Premium
Cooperative action of JNK and AKT/mTOR in 1‐methyl‐4‐phenylpyridinium‐induced autophagy of neuronal PC12 cells
Author(s) -
RodríguezBlanco Jezabel,
Martín Vanesa,
GarcíaSantos Guillermo,
Herrera Federico,
CasadoZapico Sara,
Antolín Isaac,
Rodriguez Carmen
Publication year - 2012
Publication title -
journal of neuroscience research
Language(s) - English
Resource type - Journals
SCImago Journal Rank - 1.72
H-Index - 160
eISSN - 1097-4547
pISSN - 0360-4012
DOI - 10.1002/jnr.23066
Subject(s) - autophagy , pi3k/akt/mtor pathway , protein kinase b , programmed cell death , microbiology and biotechnology , apoptosis , chemistry , kinase , biology , cancer research , signal transduction , biochemistry
Parkinson's disease has been widely related to both apoptosis and oxidative stress.

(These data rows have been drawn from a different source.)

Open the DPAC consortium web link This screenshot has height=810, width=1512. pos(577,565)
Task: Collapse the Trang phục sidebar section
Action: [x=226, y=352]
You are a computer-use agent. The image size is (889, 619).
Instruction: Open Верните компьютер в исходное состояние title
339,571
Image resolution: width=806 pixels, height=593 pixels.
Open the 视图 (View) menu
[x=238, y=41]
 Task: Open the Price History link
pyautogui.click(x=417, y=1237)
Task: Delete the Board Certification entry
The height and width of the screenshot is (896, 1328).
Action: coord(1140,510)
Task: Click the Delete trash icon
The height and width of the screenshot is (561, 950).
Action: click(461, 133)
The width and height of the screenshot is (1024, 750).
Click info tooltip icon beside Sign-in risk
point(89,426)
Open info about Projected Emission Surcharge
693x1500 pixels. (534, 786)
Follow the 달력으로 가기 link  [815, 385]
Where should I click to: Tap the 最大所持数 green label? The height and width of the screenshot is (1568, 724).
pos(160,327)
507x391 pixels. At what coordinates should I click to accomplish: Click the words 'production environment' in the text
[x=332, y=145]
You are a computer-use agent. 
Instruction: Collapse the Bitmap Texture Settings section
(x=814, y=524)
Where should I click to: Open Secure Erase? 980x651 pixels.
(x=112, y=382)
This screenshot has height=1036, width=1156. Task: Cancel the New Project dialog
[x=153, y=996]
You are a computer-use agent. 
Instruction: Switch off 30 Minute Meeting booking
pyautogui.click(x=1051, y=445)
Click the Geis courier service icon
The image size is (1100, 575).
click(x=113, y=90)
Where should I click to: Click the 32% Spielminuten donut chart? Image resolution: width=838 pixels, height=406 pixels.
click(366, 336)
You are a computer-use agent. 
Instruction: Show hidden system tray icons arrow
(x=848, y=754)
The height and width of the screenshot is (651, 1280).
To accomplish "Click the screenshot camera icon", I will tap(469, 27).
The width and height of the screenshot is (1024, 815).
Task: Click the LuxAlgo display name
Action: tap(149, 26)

Many publications relate the loss of mitochondrial potential to an apoptosis‐mediated cell death in different in vivo and in vitro models of this pathology. The present study used the dopaminegic specific neurotoxin 1‐methyl‐4‐phenylpyridinium (MPP + ) on neuron‐like PC12 cells, which is a well‐accepted model of Parkinson's disease. Results showed an early increase in oxidants, which drives the modulation of c‐Jun N‐terminal kinase (JNK) and AKT/mammalian target of rapamycin (mTOR) pathways, mimicking peroxide treatment. However, the cell death found in neuronal PC12 cells treated with MPP + was not a caspase‐associated apoptosis. Electron microscopic images illustrated autophagic cell death, which was confirmed by a Beclin‐1 and ATG expression increase, accumulation of acidic vesicles, and rescue by an autophagy inhibitor. In conclusion, the boost in oxidants from MPP + treatment in neuronal PC12 is modulating both survival (AKT/mTOR) and death (JNK) pathways, which are the perpetrators of an autophagic cell death. © 2012 Wiley Periodicals, Inc.